William Way to celebrate 40th at Indigo Ball

The folks at the William Way LGBT Community Center are expecting a big turn out for the annual Indigo Ball next month.

 

The new venue for the community center’s biggest fundraiser is the National Constitution Center, 525 Arch St., which can hold 500 people, up from the 350 people who could attend the event in previous years.

“It’s great to expose more people to our causes,” said Chris Bartlett, executive director of William Way. “To me, it’s a celebration of what I view as the center of the community, the place where so many of the LGBT ideas in the community have been germinated.”

Tickets cost $250 to attend the ball, from 6:30-11:30 p.m. Oct. 10. That includes an open-bar reception sponsored by Bacardi, a three-course dinner with wine selections provided by Barefoot and an hour-and-a-half of dancing. Dress is formal.

Corporate partners include PECO, Comcast, MetLife and MediaCopy.

“Speaking Out for Equality,” an exhibit detailing the intersection of gay rights with the Constitution and Supreme Court, will be on display during the event. William Way developed it in conjunction with the Constitution Center.

The exhibit won’t be the only celebration of history.

William Way will commemorate its 40th anniversary with a preview of its video project called “40 Years, 40 Stories,” produced by Kelly Burkhardt and Peter Lien.

Some of the finished videos are available on YouTube channel WilliamWayCC or at www.waygay40.org.

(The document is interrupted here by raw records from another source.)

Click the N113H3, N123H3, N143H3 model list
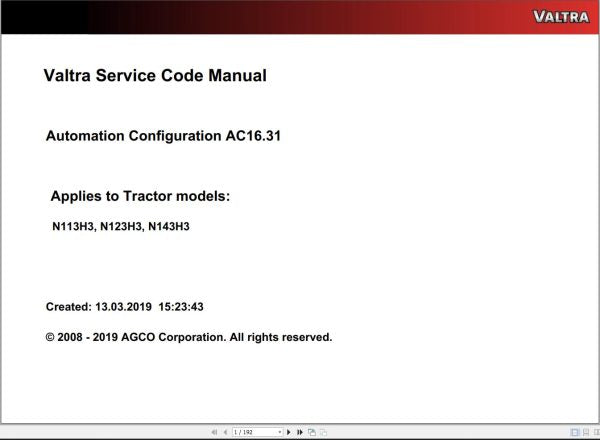 pos(121,227)
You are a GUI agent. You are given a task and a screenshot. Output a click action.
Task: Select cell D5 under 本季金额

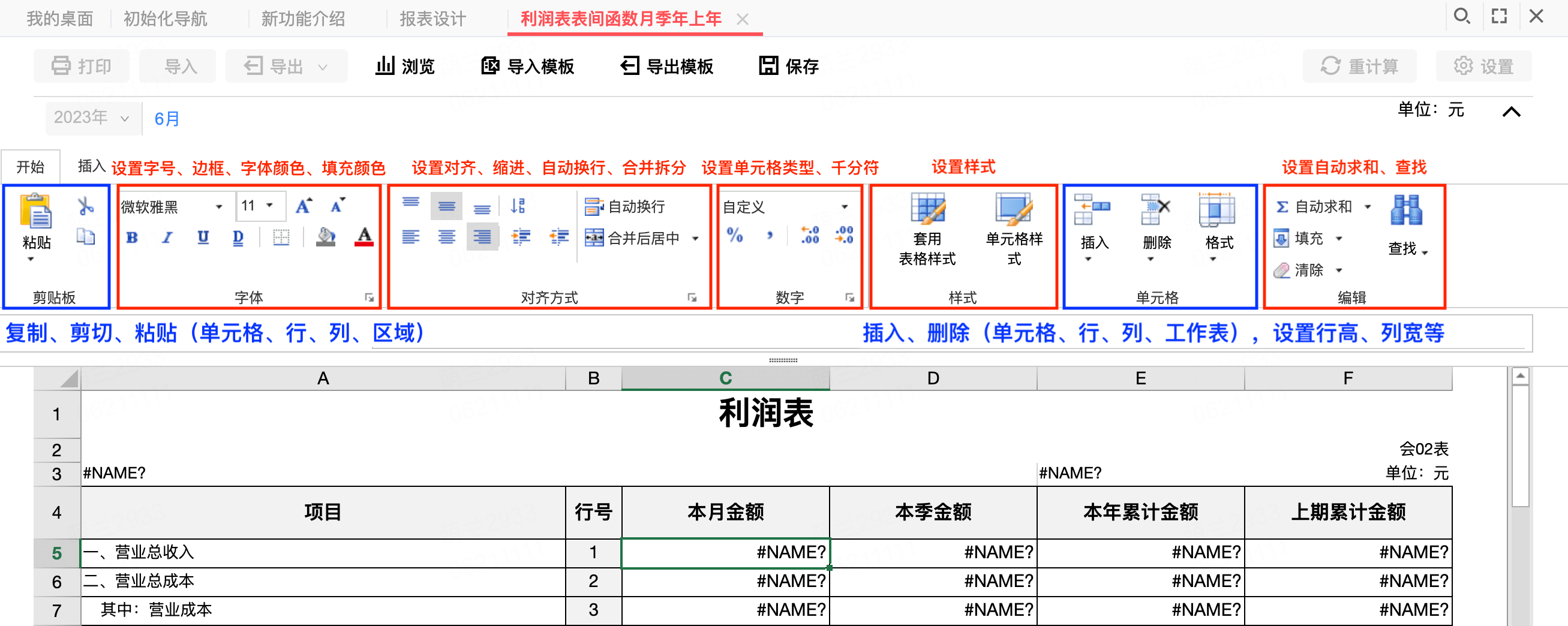tap(933, 552)
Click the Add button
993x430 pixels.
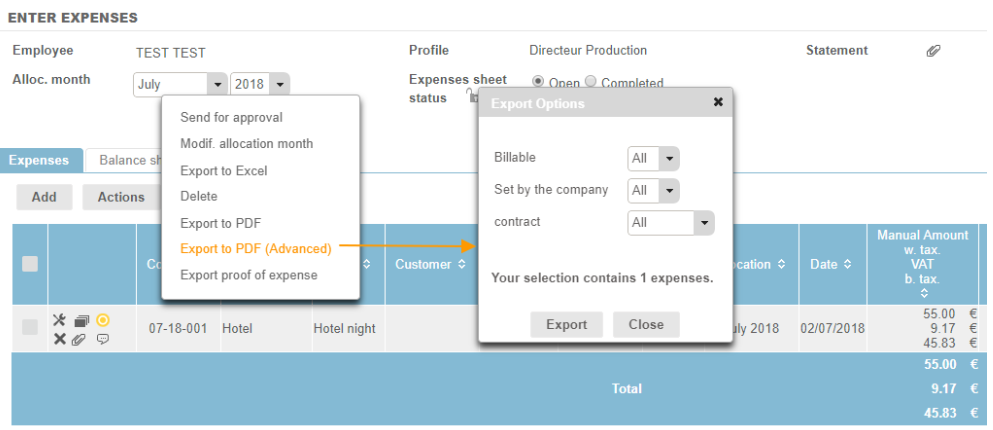44,197
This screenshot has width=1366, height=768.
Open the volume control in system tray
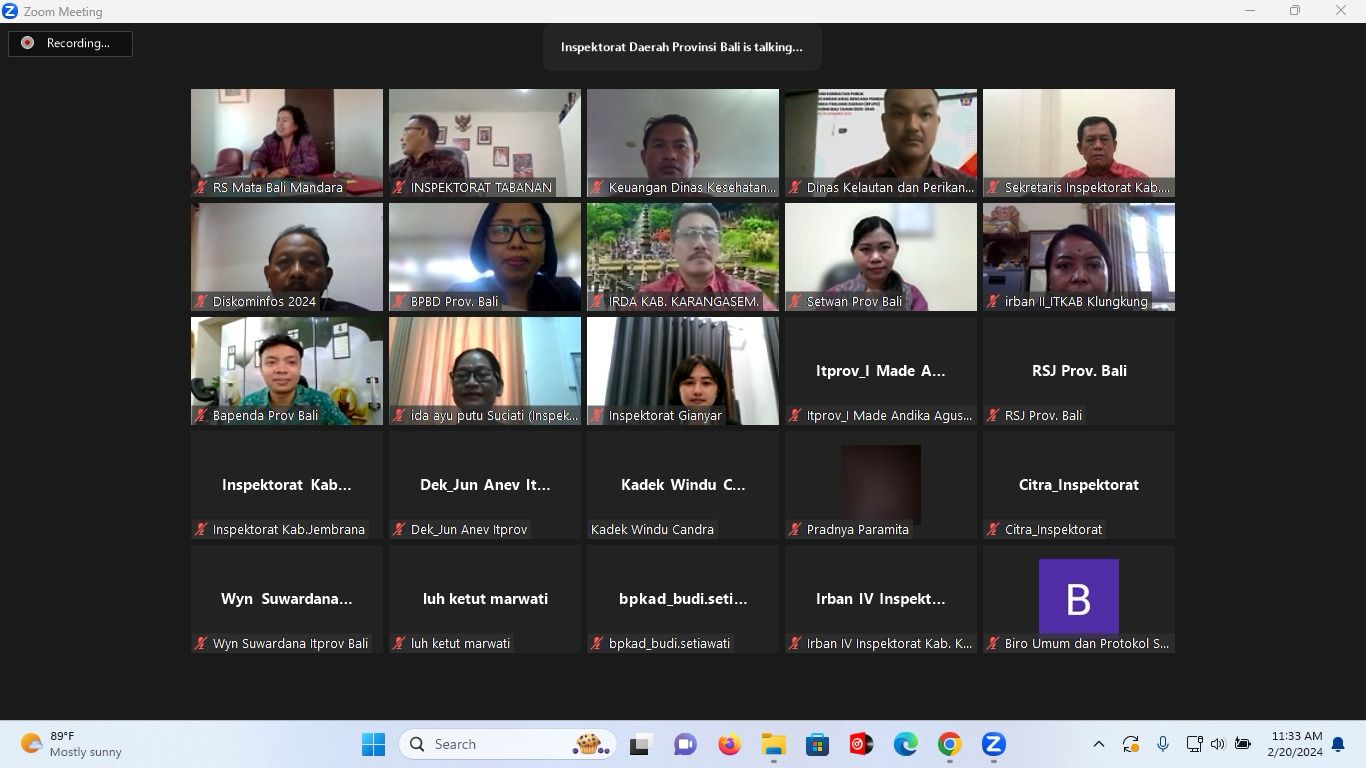click(x=1217, y=744)
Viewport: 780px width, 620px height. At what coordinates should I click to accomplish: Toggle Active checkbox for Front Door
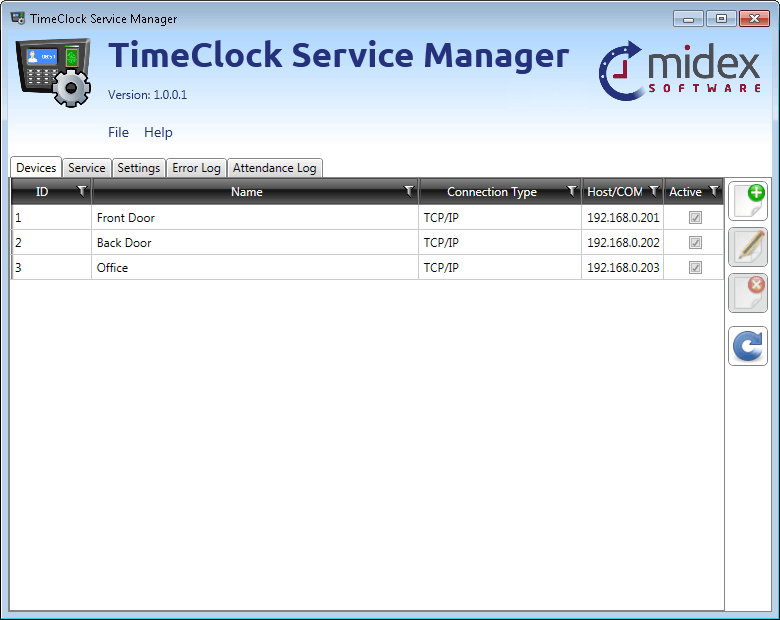pyautogui.click(x=695, y=218)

A short compilation will be shown at Indigo Ball, highlighting the best of the interviews they have conducted this year, Burkhardt said. She and Lien talked to people who have been influential to William Way’s history, from lifelong LGBT activist John Cunningham and the Rev. Jeffrey Haskins to Judge Ann Butchart and state Rep. Brian Sims.

“We’re documenting these stories of people that have been involved in the center so future generations will be able to see it,” Burkhardt said, “so younger queers and future community leaders will be able to see it and be inspired.”

“The center is this melting pot that really just fosters community and will keep our community strong,” added Burkhardt, who identifies as a lesbian, dyke, queer and gay. “As long as our center is strong, our community will be strong. The LGBT community in Philadelphia is the strongest I’ve ever seen it.”

Burkhardt noted a lot of movers and shakers in the city’s LGBT community might never have met and collaborated had it not been for William Way.